Extracted data —
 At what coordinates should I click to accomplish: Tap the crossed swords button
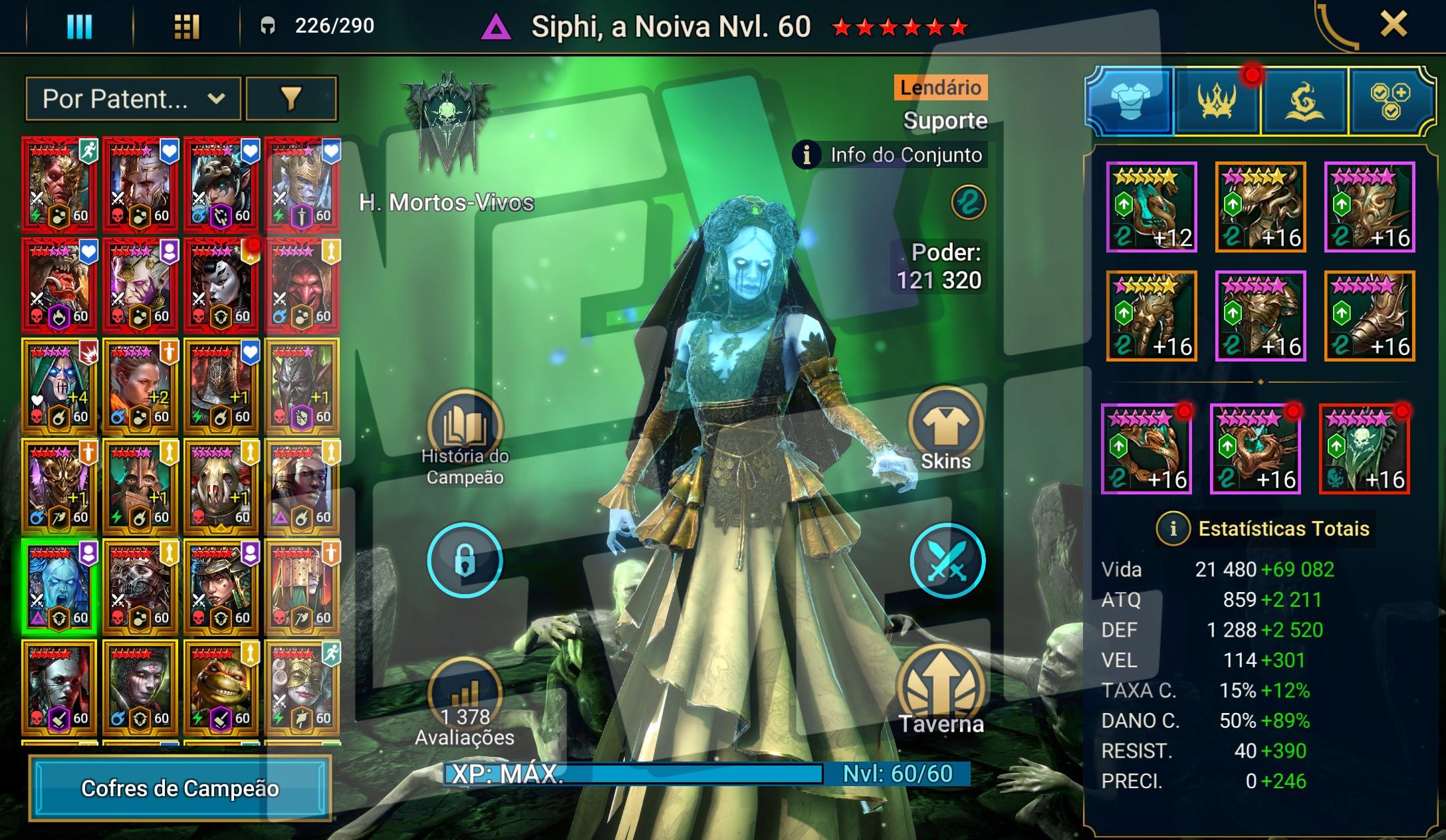947,562
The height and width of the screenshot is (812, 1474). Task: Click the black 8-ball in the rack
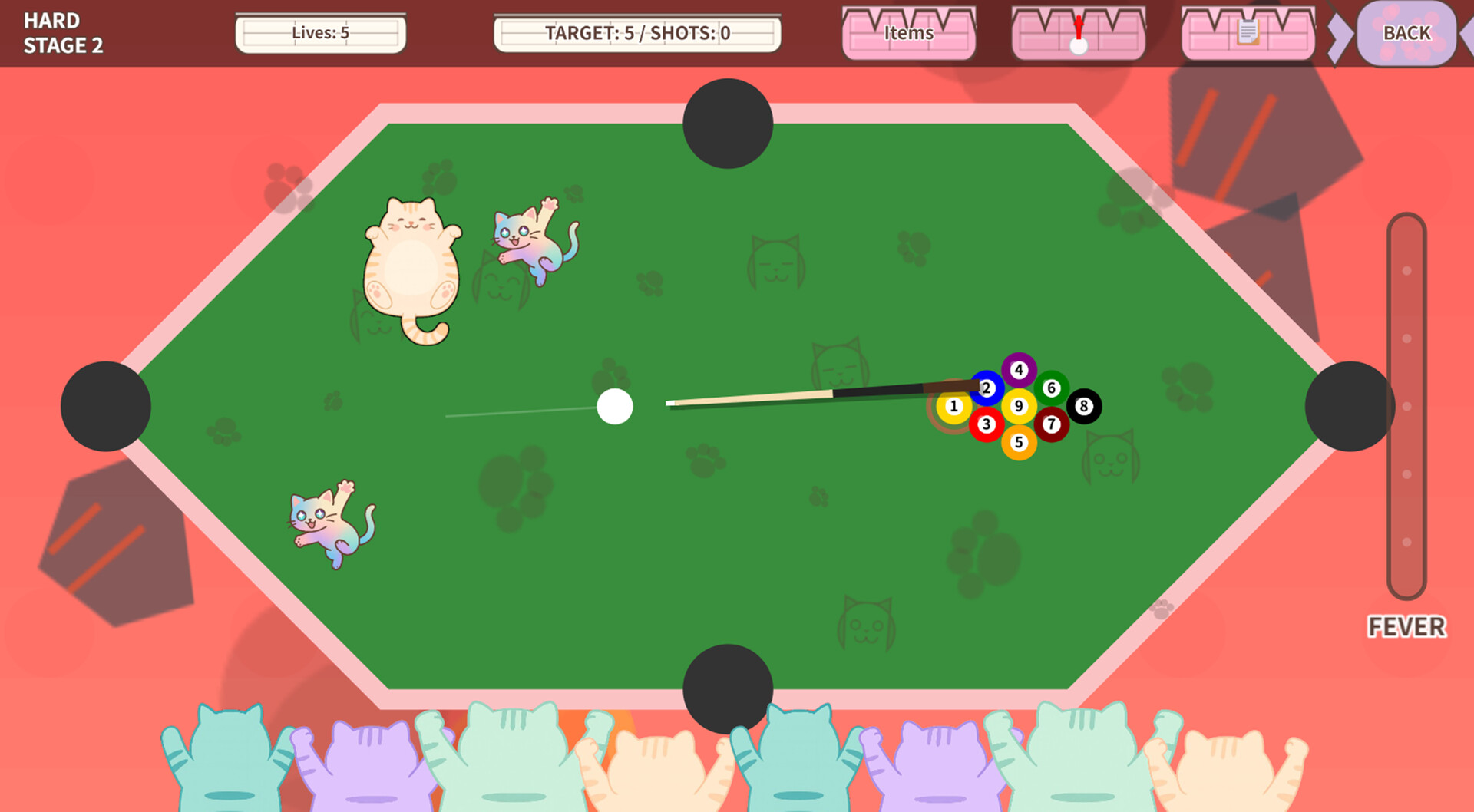click(1083, 405)
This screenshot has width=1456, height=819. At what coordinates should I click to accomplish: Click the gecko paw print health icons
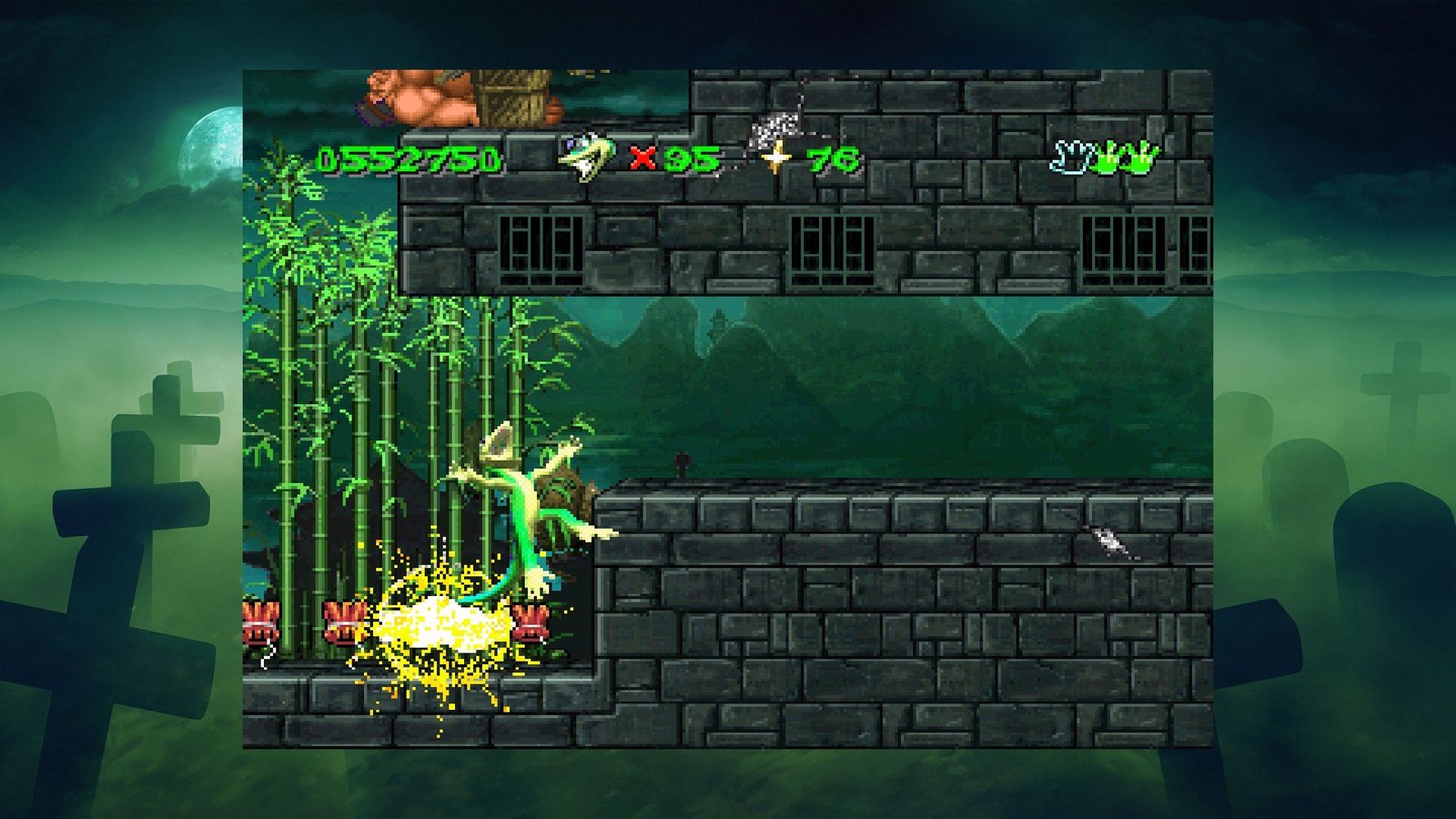point(1105,157)
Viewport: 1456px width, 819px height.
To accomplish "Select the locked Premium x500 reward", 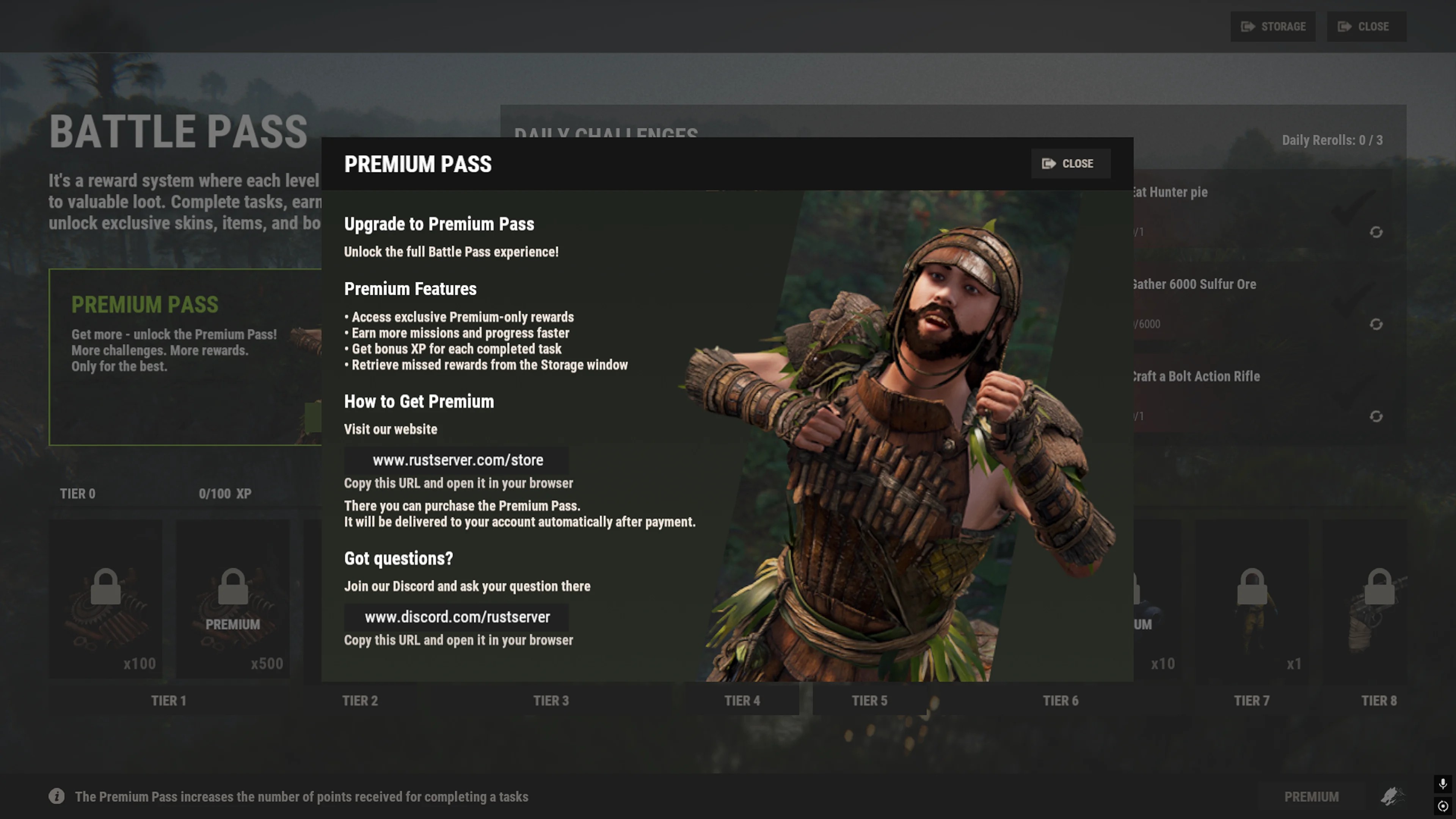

What is required —
Copy out every line of the items above word for word, omitting the pictures.

Expected answer —
 At what coordinates should I click to accomplish: Tap the crossed swords button
947,562
The height and width of the screenshot is (812, 1474). Task: Click the black 8-ball in the rack
click(1083, 405)
This screenshot has width=1456, height=819. At what coordinates should I click to accomplish: Click the gecko paw print health icons
point(1105,157)
Viewport: 1456px width, 819px height.
To accomplish "Select the locked Premium x500 reward", 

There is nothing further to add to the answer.